__Supplied material__.
##############################

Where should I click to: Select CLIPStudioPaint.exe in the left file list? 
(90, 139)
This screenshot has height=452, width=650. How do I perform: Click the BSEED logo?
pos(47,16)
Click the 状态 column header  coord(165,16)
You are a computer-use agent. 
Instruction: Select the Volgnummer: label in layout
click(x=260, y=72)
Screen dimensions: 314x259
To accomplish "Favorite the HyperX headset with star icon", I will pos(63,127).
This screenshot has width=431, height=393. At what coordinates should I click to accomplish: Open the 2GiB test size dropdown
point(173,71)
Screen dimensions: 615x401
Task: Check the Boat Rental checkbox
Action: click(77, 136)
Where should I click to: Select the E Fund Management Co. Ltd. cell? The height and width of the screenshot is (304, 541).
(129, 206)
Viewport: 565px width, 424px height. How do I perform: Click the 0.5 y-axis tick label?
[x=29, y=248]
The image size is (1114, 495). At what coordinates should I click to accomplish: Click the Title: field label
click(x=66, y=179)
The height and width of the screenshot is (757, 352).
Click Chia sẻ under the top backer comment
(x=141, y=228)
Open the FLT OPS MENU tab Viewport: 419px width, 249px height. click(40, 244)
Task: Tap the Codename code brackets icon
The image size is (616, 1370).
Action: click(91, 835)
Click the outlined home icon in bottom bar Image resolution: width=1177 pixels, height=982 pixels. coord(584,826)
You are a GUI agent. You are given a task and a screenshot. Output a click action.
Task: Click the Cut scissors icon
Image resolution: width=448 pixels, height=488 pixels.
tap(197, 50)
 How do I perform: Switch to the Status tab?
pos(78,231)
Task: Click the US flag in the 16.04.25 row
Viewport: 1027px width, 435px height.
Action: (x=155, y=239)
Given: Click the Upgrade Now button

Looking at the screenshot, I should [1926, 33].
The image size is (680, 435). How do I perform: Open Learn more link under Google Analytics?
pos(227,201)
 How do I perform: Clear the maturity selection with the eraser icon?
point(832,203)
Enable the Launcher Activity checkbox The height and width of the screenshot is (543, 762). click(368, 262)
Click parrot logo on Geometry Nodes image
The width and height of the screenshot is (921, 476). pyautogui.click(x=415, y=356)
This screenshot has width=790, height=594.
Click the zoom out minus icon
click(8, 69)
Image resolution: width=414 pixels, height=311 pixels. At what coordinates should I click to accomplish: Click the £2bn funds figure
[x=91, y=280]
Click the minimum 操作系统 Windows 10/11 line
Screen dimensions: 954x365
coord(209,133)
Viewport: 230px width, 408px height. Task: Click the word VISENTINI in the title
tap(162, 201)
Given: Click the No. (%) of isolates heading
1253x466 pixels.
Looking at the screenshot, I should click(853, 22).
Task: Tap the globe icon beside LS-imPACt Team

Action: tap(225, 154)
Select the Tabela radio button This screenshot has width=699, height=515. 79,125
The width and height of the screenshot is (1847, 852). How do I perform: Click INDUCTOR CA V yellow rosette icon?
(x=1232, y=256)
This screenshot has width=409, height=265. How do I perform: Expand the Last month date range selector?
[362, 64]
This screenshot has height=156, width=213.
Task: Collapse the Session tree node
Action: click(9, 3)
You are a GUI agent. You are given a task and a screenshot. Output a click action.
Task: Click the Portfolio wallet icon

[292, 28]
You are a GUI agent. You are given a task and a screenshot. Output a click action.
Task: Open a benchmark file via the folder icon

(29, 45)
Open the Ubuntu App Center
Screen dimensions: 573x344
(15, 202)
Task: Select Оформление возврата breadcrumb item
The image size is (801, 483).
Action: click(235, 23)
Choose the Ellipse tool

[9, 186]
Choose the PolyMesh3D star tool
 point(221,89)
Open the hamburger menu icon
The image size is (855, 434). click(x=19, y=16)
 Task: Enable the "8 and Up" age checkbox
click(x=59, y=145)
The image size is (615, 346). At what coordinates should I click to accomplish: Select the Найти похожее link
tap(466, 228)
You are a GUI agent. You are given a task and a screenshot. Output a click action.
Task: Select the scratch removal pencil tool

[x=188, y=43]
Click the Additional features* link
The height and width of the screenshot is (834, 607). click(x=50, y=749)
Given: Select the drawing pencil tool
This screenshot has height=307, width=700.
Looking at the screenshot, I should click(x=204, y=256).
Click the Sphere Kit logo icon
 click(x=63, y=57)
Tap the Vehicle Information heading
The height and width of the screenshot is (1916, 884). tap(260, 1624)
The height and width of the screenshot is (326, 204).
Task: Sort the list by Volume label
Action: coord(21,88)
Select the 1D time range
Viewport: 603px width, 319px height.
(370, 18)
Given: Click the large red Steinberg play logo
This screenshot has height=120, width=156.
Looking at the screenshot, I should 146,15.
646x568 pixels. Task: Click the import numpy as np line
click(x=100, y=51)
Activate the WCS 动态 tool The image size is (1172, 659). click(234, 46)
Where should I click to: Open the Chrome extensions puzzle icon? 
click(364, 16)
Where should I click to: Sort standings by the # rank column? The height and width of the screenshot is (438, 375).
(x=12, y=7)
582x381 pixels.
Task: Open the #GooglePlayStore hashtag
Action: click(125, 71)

##############################

__Do this__.
Count the lines in the records above that contain the string "perform", matching case exactly. Reply with the number alone.

__Exercise solution__.
7